I had a confusing incident earlier today. Out of nowhere, I received a message from someone on Facebook who I don’t even know. This person said Sorry but I only friend people I’ve actually met and I don’t think this is the case here. If you are looking for digital marketing information, please connect with me via my business page.
Uh well, I don’t recall sending this particular person a friend request but from the looks of it, I must have done so years ago when I did want to connect with other marketers. There must have been a reason that I wanted to connect with this individual at the time, which I can’t remember now. And, I don’t send just anyone a friend request on Facebook unless I feel there is a reason to connect with someone on a more personal level.

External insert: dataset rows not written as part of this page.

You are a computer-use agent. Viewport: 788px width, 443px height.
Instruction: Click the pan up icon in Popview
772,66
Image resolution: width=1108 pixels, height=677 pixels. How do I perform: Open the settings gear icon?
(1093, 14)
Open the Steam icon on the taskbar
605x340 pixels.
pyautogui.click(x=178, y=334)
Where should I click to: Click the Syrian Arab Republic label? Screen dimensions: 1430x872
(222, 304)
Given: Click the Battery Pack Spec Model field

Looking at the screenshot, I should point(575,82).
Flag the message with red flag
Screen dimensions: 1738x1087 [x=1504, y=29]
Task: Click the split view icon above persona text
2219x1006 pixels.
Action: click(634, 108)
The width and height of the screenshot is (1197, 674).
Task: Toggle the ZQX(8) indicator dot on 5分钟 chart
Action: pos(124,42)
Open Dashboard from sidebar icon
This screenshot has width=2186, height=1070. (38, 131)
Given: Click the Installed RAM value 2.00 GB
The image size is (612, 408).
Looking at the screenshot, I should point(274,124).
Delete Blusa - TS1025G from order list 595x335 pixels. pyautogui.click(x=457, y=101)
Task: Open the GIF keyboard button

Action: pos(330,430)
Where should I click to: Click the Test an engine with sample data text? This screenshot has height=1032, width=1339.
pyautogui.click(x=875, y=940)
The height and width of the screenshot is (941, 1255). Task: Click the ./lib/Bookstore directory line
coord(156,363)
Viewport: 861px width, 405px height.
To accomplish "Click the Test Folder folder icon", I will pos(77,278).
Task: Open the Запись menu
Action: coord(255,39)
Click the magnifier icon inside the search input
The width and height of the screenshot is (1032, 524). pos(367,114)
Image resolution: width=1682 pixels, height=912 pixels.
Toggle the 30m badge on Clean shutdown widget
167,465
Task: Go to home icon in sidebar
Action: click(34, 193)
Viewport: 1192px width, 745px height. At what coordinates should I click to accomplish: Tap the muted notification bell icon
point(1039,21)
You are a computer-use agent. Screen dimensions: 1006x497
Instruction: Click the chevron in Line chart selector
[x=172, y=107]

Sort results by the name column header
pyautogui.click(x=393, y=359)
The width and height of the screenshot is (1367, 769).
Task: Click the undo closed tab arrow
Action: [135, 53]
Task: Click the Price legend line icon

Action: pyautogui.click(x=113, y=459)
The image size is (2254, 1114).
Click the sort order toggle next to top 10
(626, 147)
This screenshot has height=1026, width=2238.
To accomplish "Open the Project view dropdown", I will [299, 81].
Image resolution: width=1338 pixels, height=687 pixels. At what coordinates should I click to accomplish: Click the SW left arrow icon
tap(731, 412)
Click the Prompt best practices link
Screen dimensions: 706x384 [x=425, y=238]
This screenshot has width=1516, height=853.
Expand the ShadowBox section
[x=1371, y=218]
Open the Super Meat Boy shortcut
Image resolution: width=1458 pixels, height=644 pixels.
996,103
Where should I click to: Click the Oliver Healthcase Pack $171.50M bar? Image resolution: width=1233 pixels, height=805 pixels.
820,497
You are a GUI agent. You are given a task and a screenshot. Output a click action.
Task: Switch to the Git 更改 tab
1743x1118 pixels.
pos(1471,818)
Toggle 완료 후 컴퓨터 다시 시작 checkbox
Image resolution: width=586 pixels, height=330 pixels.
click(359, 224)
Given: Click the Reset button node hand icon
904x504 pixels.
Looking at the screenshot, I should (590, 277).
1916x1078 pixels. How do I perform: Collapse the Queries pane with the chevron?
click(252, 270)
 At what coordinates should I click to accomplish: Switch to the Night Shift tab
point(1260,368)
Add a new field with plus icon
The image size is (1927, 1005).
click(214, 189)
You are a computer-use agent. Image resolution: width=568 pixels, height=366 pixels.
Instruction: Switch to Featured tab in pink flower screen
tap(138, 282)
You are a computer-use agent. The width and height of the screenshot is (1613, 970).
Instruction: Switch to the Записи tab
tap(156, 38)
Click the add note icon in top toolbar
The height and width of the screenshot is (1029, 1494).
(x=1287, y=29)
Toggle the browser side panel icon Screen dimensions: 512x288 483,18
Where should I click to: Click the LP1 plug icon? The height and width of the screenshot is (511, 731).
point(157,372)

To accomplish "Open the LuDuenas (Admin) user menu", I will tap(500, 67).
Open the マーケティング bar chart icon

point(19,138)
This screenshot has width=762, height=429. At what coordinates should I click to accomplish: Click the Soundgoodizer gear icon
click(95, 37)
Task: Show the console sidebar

However, I have an issue with how this person responded for several reasons. Firstly, if I did send this person a request on Facebook years ago like I figured, why did it take them this long to state how they were rejecting my request? Secondly, if you are such a ‘marketing guru’ like this person claims to be, then why turn down friend requests anyway? Isn’t proper marketing all about growing your connections and getting to know others better on a more personal level?
Thirdly, if this person only wanted others to connect with them through their Facebook page, then why even bother having a public Facebook profile with plenty of your mutual friends there? Additionally, there could have been a message on this person’s profile about how the profile is only used among personal friends and family- and could have directed potential clients and others to the page only through that message.
Instead, this person basically bragged on their profile how they were an expert marketer for over 25 years! That doesn’t exactly scream privacy for me. And, another reason that this individual did not appear to be overly private either is that this person’s kids and other personal stuff were shared publicly.
So to sum up, I don’t even remember requesting this person as a friend, but apparently, I did at one time. Secondly, that is very odd and nervy of this person to go out of their way to message me to tell me how they only accept friend requests from people who they personally know (not very marketing savvy if you ask me). And, thirdly, if this person really wanted their privacy, then they could have done a better job with making their profile private and not so enticing to invite new connections.
My bet is that this individual is not even close to being a ‘marketing guru’ and has an overinflated ego instead. Anyway, that’s my rant for the day!